Farming with robots
For more than 10 years, Simon Blackmore has patiently awaited an individual with an entrepreneurial spirit to help bring his robotic technology to life. But his ideas will likely turn agriculture upside down, as it’s known today.
The United Kingdom-based Harper Adams University researcher dreams of a "Blue Revolution." "We’ve had the Green Revolution with improved crop breeding," Blackmore says. "The next revolution will be blue; it’s often associated with engineering."
What’s the end goal of precision farming? "It should be trying to understand what is the minimum amount of energy that we put into the natural environment to produce crops," Blackmore explains. "Tractors, machines, seed coatings and fertilizer are forms of energy.

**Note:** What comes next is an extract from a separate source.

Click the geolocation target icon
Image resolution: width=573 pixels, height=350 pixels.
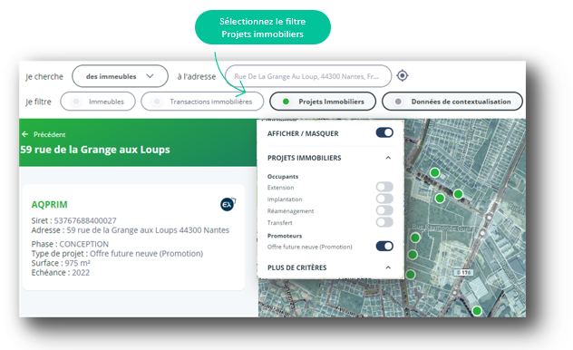tap(403, 75)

Before precision ag, farmers threw this energy everywhere; we farmed by the average."
Precision agriculture, he says, reduces energy use by managing field zones. "When we break these zones down and use the smallest amount of energy possible, we get into robotics," Blackmore says, noting that the blue revolution will revolve around technology and smart systems.
"The fundamentals of farming will be the same, but the way we implement the technology
will be radically different," he says. "Farmers are trying to manage all the pressures of today—climate change, environmental, economic and political—using tractors that were designed 50 years ago. Surely we can design a tractor today that can go into the field when it’s wet or dry and put a seed in the ground."
Adoption Requirements. In order for farmers to adopt new technology, Blackmore says there must be three things embedded: knowledge to deal with the real-world environment, economics to make you money and psychology so it’s simple to use.
Auto-steer has all three of these characteristics, he explains, adding that it yielded 10% to 15% in additional savings.
Blackmore is not the only researcher trying to achieve net-zero energy environments. Svend Christensen, a researcher at The Faculty of Agricultural Sciences Research in Denmark, focuses on controlling weeds with technology.
"Use of herbicides can be reduced by at least 40% if weed control is carried out with spraying robots," Christensen says. "The amount of reduction depends on the requirements for precision and capacity."
The University of California-Davis Department of Engineering has developed a prototype of a micro sprayer, which is essentially a micro pump. It precisely targets individual plants with a jet. Each plant is identified, and the plants are localized with a camera system.
After analyzing several hundred images from different crops and fields, Christensen reports that in theory, savings could be up to 99% when targeting each weed seedling. Blackmore calls this "intelligently targeted inputs."
So why aren’t companies going gangbusters to explore these opportunities? Blackmore says equipment and chemical companies are not ready for a "blue revolution."
"It would turn their industry upside down," he says, predicting that these technologies will first be used in high-dollar crops, such as orchards, vineyards and vegetables.